Don Bosco’s second successor, Father Paul Albera, recalled: “Don Bosco educated by loving, attracting, conquering, and transforming. He enveloped us all – and almost entirely – in an atmosphere of contentment and happiness, from which pain, sadness, and melancholy were banished.... He listened to the boys with the greatest attention as if the things they were saying were all very important.”
The first joy in life is to be happy along with others: “A shared joy is a double joy.” The “password” for an educator is, “I feel at home with you.” His or hers is a presence that has the intensity of life.
One of Don Bosco’s biographers, Father Eugene Ceria, recounts that after a visit to Valdocco, a high-ranking member of the clergy declared: “You have a great treasure in your house which no one else in Turin or in any other religious community has. You have a room which anyone who is filled with affliction enters and then comes out radiant with joy.” He was referring to Don Bosco’s room.

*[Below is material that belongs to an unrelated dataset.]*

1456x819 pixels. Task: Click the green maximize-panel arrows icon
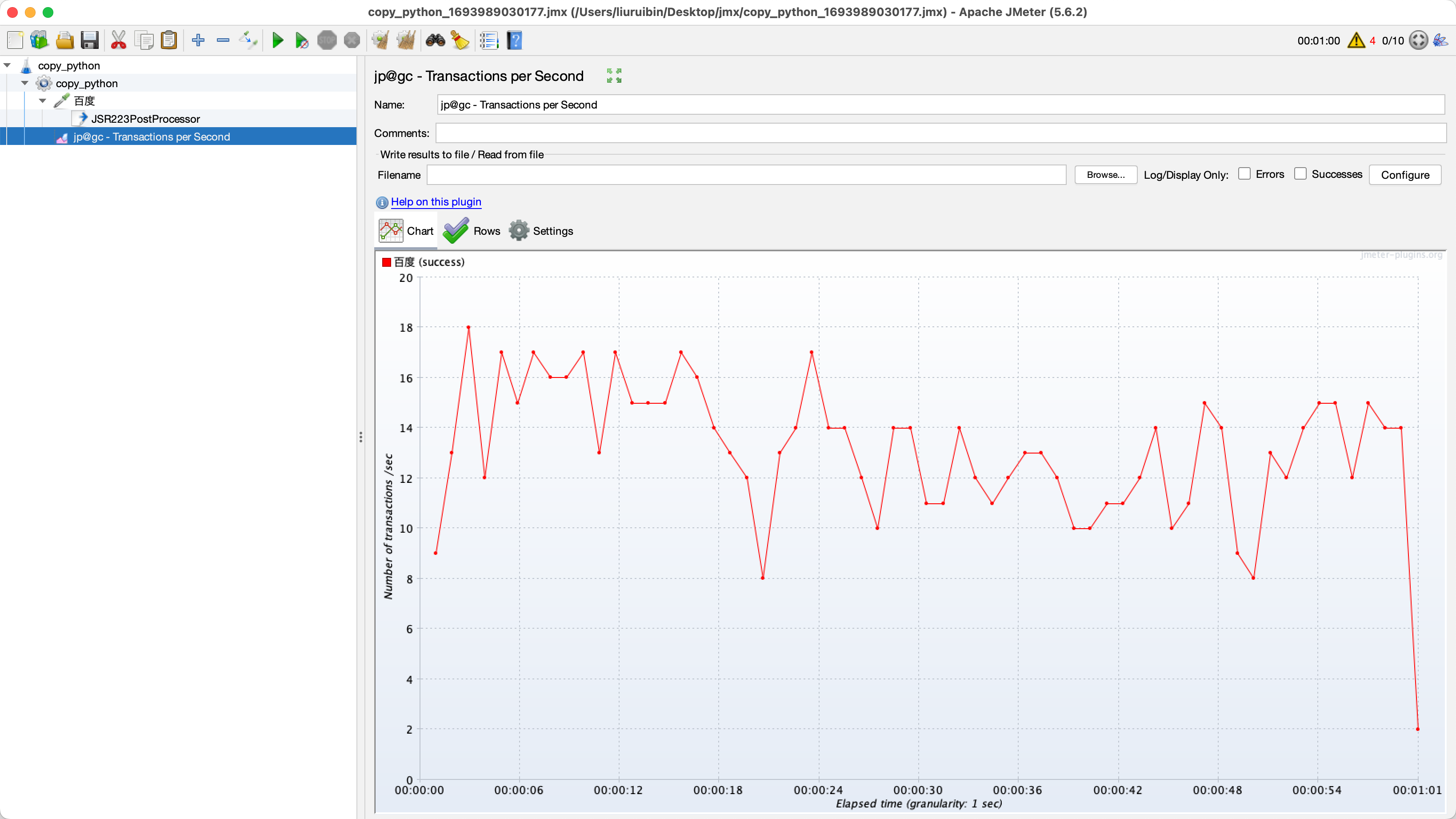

Another biographer, Father John Baptist Lemoyne, noted in pencil, “And a thousand of us have experienced this.”
One day Don Bosco said: “The young among us now seem to be like so many children in a family, all little proprietors of the house; they make the interests of the Congregation their own. They say ‘our’ church, ‘our’ school, and call ‘our’ concerns whatever concerns the Salesians.”
So this is why this new academic and pastoral year is an occasion to take care of ourselves in what is most essential and most important – for our family.